“You? You’re the most dangerous person I know!”
New Who’s loveable Strax himself, Dan Starkey both appears in and co-authors this Sylvester McCoy and Mel-era adventure.
The Doctor investigates a seemingly abandoned mining facility cum prison, where some of the prisoners…or is it experiments? are still wating.
But when a Sontaran crew also arrives to look into the situation, they discover some very dishonorable behaviors have taken place here…
Why does everyone seem to be losing their tenuous grip on sanity? And what waits below, in the dark?
“I’m The Doctor. And you’re in distress.”

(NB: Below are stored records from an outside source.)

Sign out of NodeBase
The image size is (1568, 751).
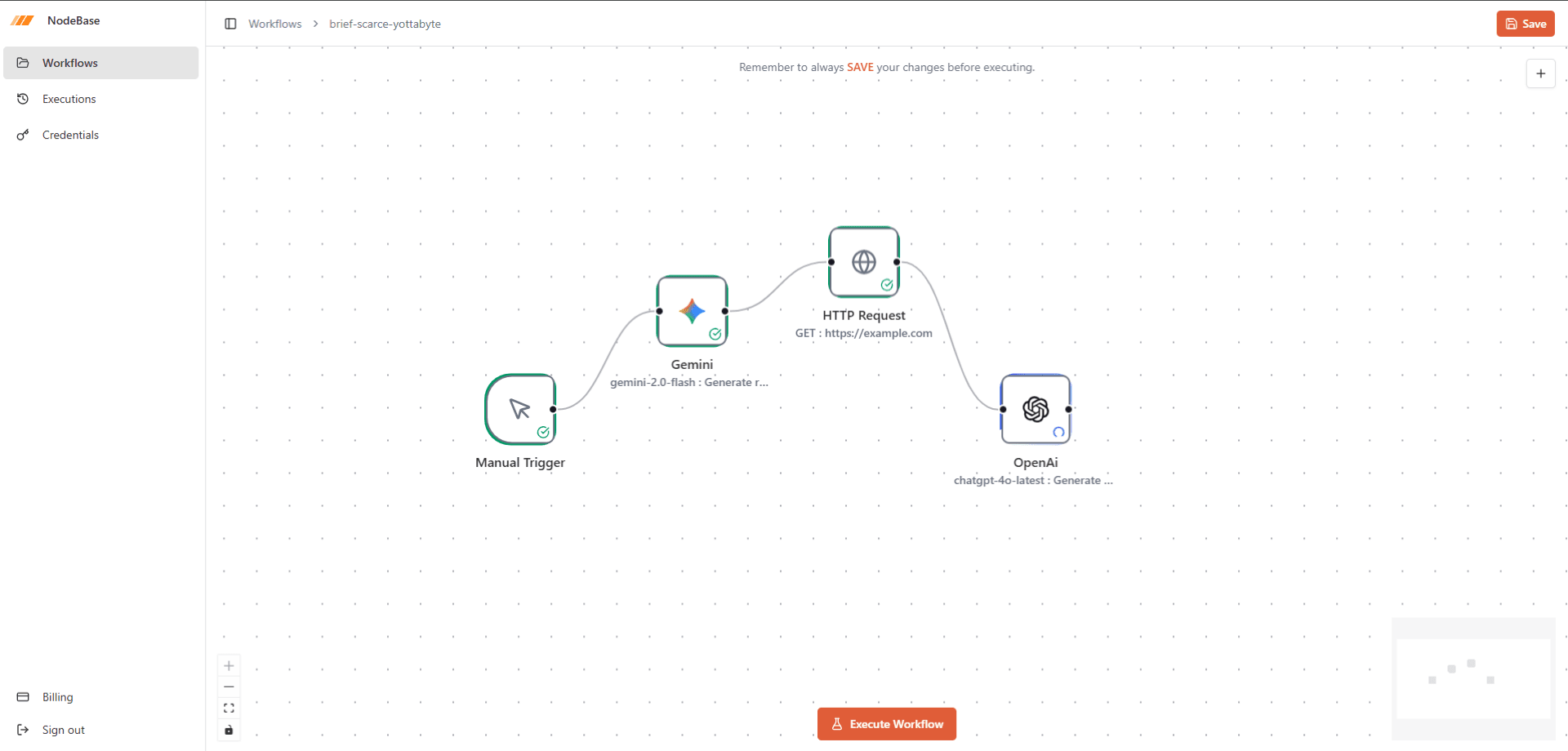64,730
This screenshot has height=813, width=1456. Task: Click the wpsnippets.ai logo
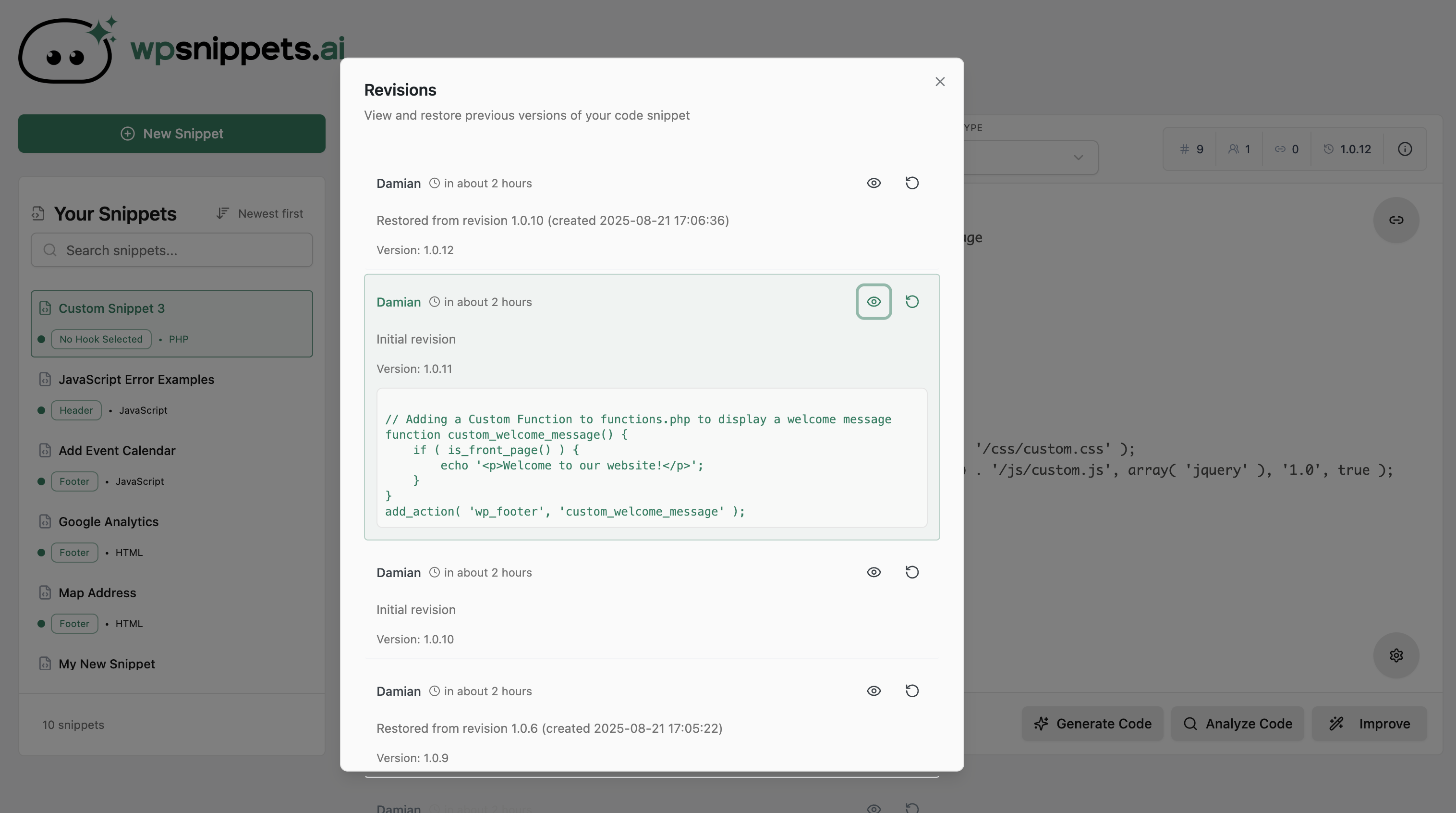pos(181,50)
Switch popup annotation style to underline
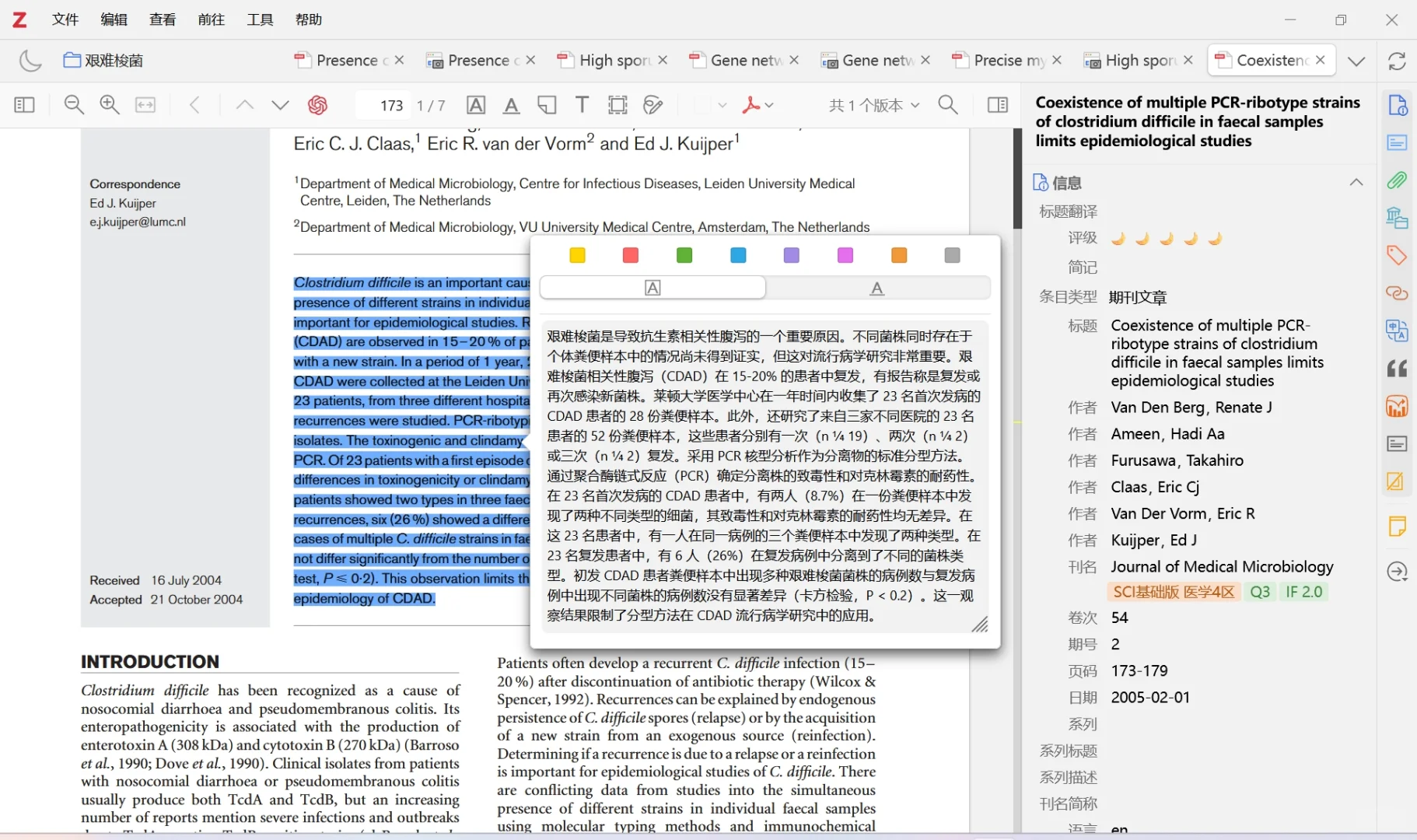1417x840 pixels. point(876,288)
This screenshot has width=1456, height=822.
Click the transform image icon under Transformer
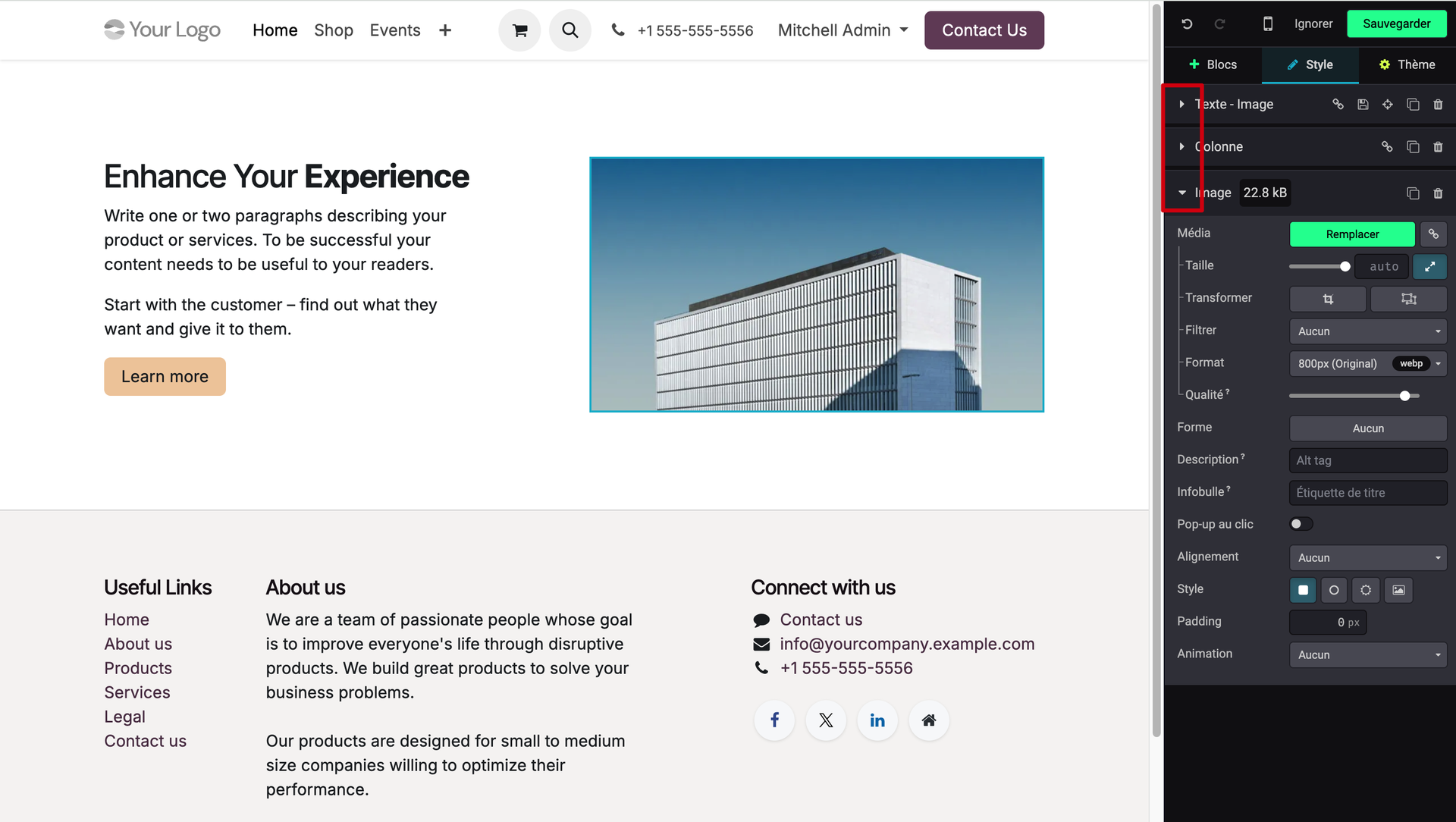click(x=1408, y=299)
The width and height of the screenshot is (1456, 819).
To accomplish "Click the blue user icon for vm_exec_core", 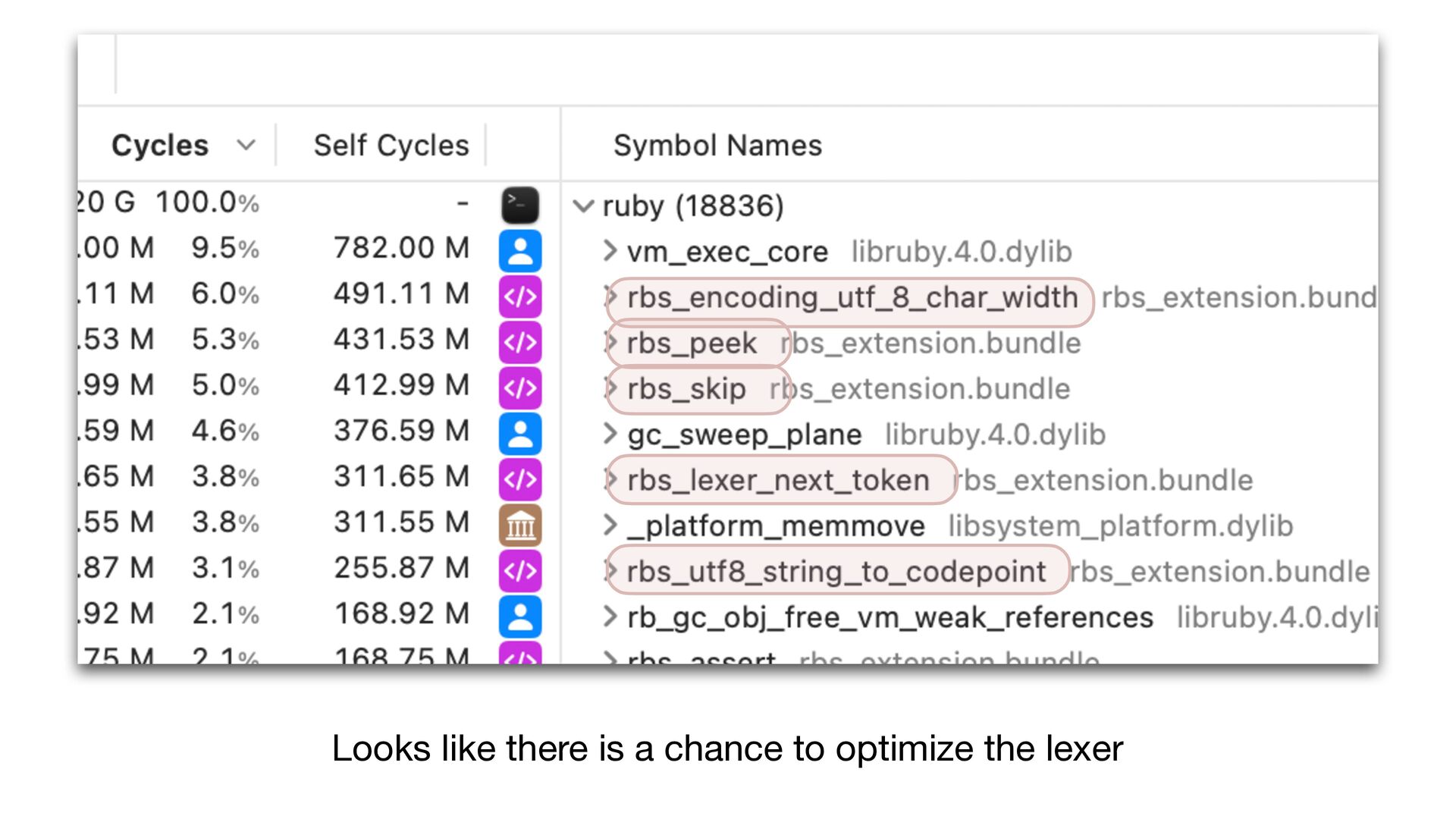I will [519, 251].
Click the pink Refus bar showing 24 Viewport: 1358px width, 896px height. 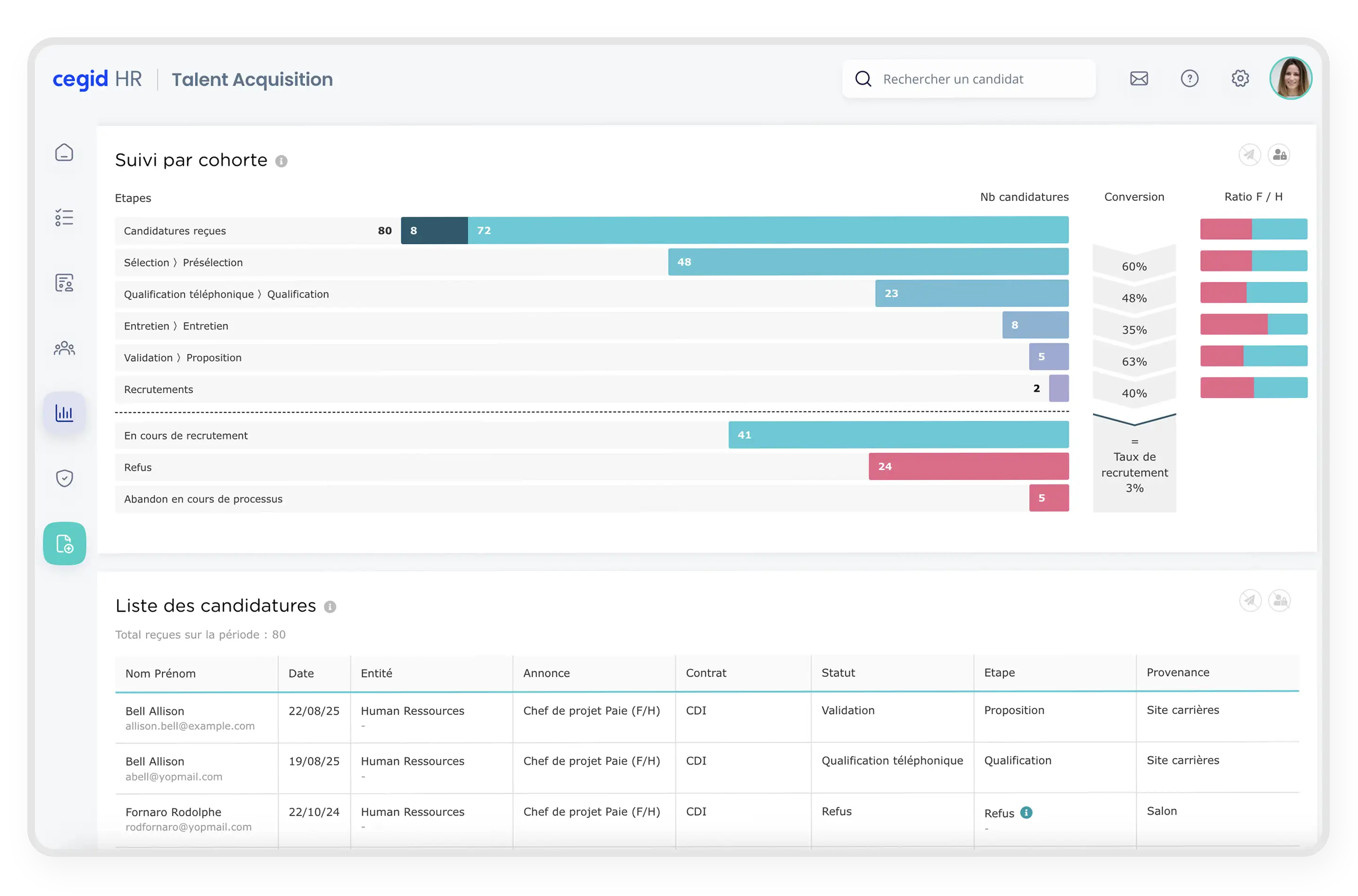tap(969, 466)
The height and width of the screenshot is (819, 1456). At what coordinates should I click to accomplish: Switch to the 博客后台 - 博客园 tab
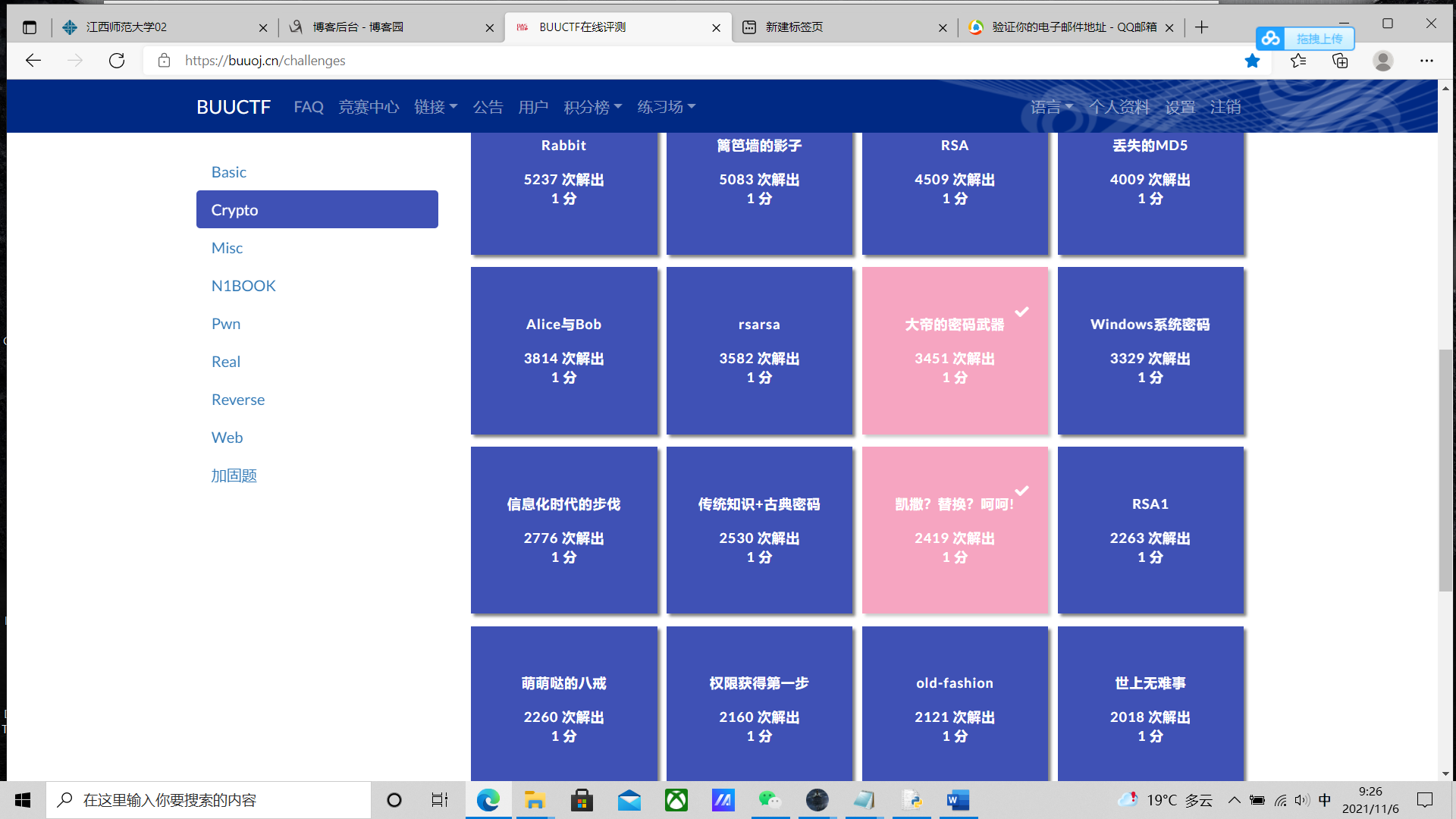pyautogui.click(x=358, y=27)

And with that nod to a cheesetastic Who fandom favorite, we enter a grim mystery marked by incongrously comic touches. It appears The Doctor and Mel have entered a madhouse, and all the comedy and horror of the insane ensues…
“I never thought I’d compliment a Sontaran on a matter of aesthetics, but there’s a first time for everything.”
Alien stage show comedians? Sontarans who knit and sculpt? All part of a rash of mysterious tortures, religious fanaticism, bizarre behaviors and suicides…it appears this facility holds many secrets, some known to the Sontarans…others, not so…
Prospective listener be warned, the title of this adventure is a bit misleading. Rather than the presumable implication that the Sontarans are the “terror” to be faced, Dorney and Starkey deliver more of a terror to the militarily-obsessed clone race, and those who join them at this abandoned, war torn facility.
As such, there’s a pleasant overtone of “mystery in space” to be found herein, and while the final act devolves a bit into the videogame standard “boss battle” with a touch of anarchy among the ranks, that aspect certainly helps to make what could have been an arguably typical Sontaran by way of prison drama story into something a few shades more palatable.
Starkey puts forth his best Sontaran, albeit with a surprising degree of po-facedness – there’s very little to laugh at in his portrayals herein, and the warmth he brings to the likes of Strax seems entirely absent. Similarly, Langford isn’t given much space to strut her stuff, leaving McCoy, the trio of Starkey characters and baddie Andree Bernard to handle the bulk of the heavy lifting. Daniel O’Meara offers a slightly comically crazed wiseass in Ketch, but in sum, this one is strangely serious.
And whether that works to the listener’s personal taste or contrarily to the tale’s ultimate detriment, I leave to the individual’s own discretion.